Sigo sin saber si las náuseas estaban provocadas por ellos o por la muerte de mi amigo F. El caso es que mi madre, con muy buen criterio, me sacó de allí, me llevó a casa y me metió de nuevo en la cama. Me tuvo casi tres días a base de caldos y somníferos y eludí como pude el duelo. Años más tarde, varios amigos me han reprochado que no se puede ir así por el mundo: eludiendo el duelo.

—Algún día saldrá por alguna parte toda la mierda que ocultas debajo de la alfombra —dicen.

Supongo que tienen razón.
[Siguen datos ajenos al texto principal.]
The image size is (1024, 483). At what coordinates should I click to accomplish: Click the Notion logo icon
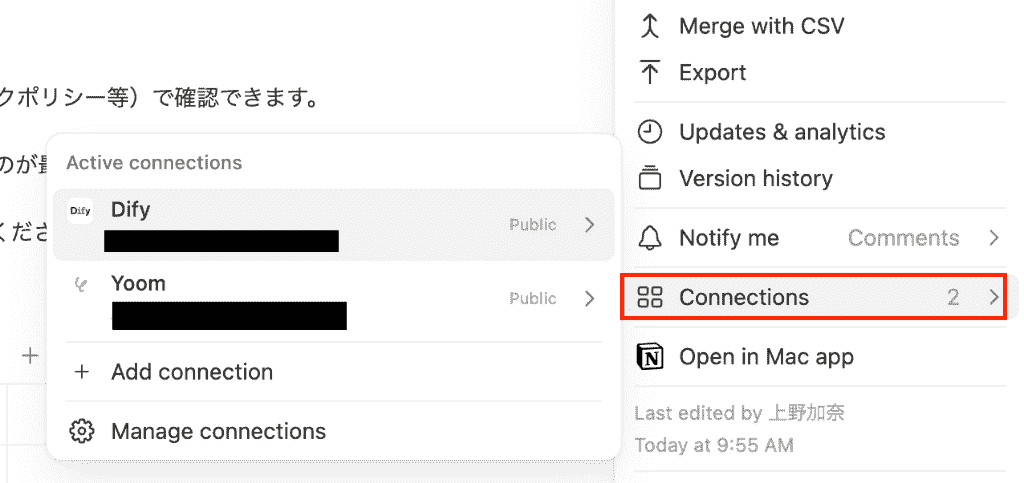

Por el momento, sigo acumulando mierda bajo la alfombra.

Después han venido otras muertes, como la de mi tía P. La noche antes de morir, dormí con ella. Yo venía (borracho) de pasar el día en la calle, bebiendo con mis amigas.

—Anda, ven aquí —me dijo (amarilla, de color pergamino).
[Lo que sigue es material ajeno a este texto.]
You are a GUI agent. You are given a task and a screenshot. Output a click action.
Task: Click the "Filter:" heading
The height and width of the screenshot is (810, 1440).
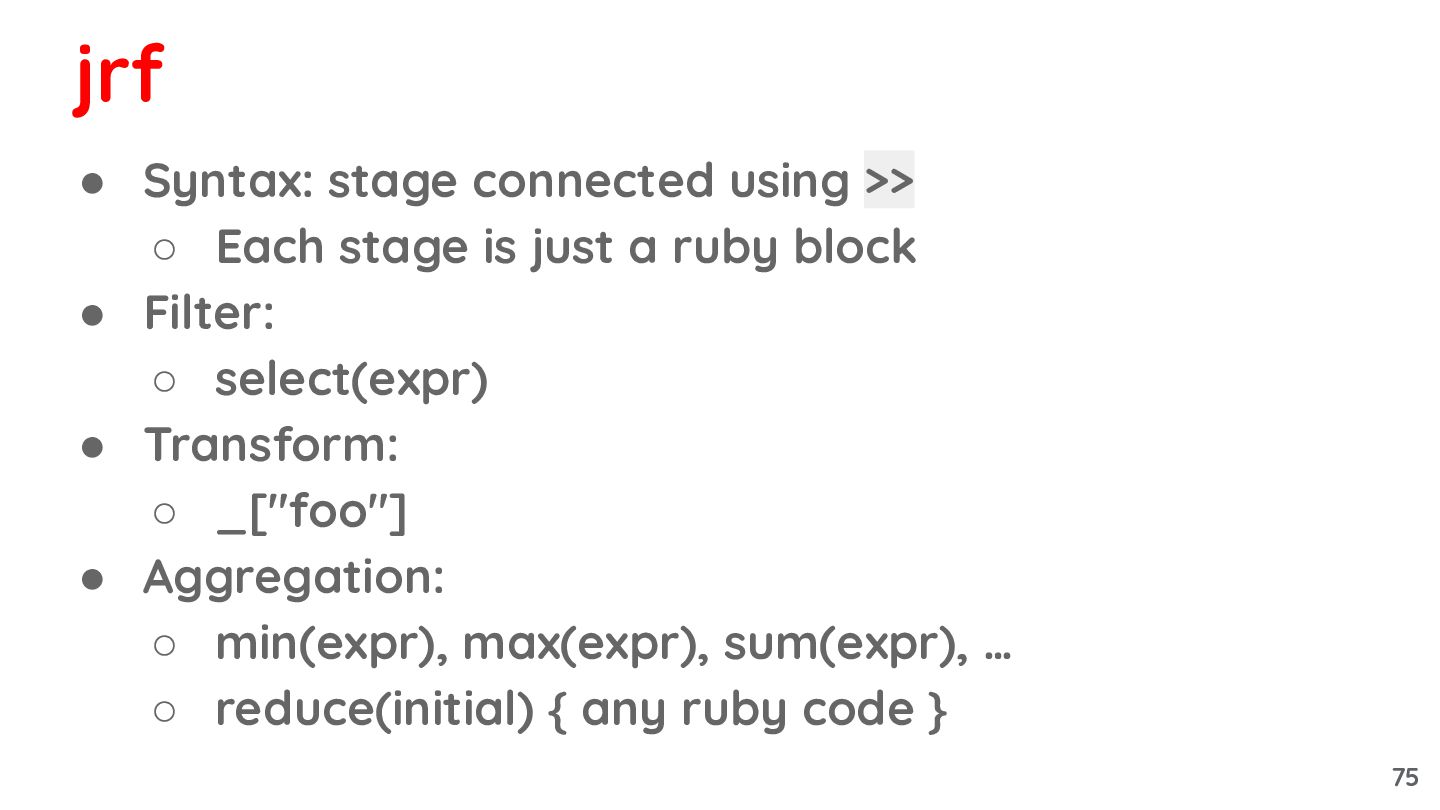tap(209, 313)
Me metí en la cama con ella y me quedé frito. 24 horas más tarde, era ella la que estaba frita. Otros tres días en la cama, en coma, a base de caldos y somníferos.

Adoraba a mi tía P. Y la sigo queriendo. Cuando estoy en un aprieto (pero gordo; no hay que abusar), le pido ayuda. Sé que ella me echa una mano… o varias, como la diosa Shiva. Lo sé. Soy una persona afortunada. Por eso, el otro día, cuando el coche que nos llevaba a Lisboa dio la tercera vuelta de campana, mi único pensamiento, antes de que llegase el silencio, fue: “Ay, tía, ¿y esto es todo?” Pero no lo fue. Dimos otra vuelta más. El coche cayó sobre el lado derecho y se detuvo. El cristal de la parte de atrás se había hecho añicos, que habían volado sobre nuestras cabezas como una lluvia de Swarovski. Mis gafas salieron despedidas por la ventanilla y acabaron en el carril contrario. El parachoques, en la cuneta, parecía la cáscara oxidada de una piel de plátano. Rssssssssssssssssssss… Y poco más. A mis pies, el libro de Cyril Connolly se quedó por la página que estaba leyendo.

¿Esto es todo?

No. Claro que no.

—Te quiero, J. ¿Estamos todos bien?…

Pues sí. Milagrosamente lo estamos. Aunque no gracias a la sanidad pública, bien lo sabe Dios [Cinco años de carrera y dos de especialización para esto: “¿Has perdido el conocimiento?” “Pues no.” “Entonces estás estupendamente…”]. En fin, por mucho que llores —o te impongas la necesidad (ficticia) de llorar—, al final, como Susan Hayward, lo único que quieres es vivir. O algo parecido.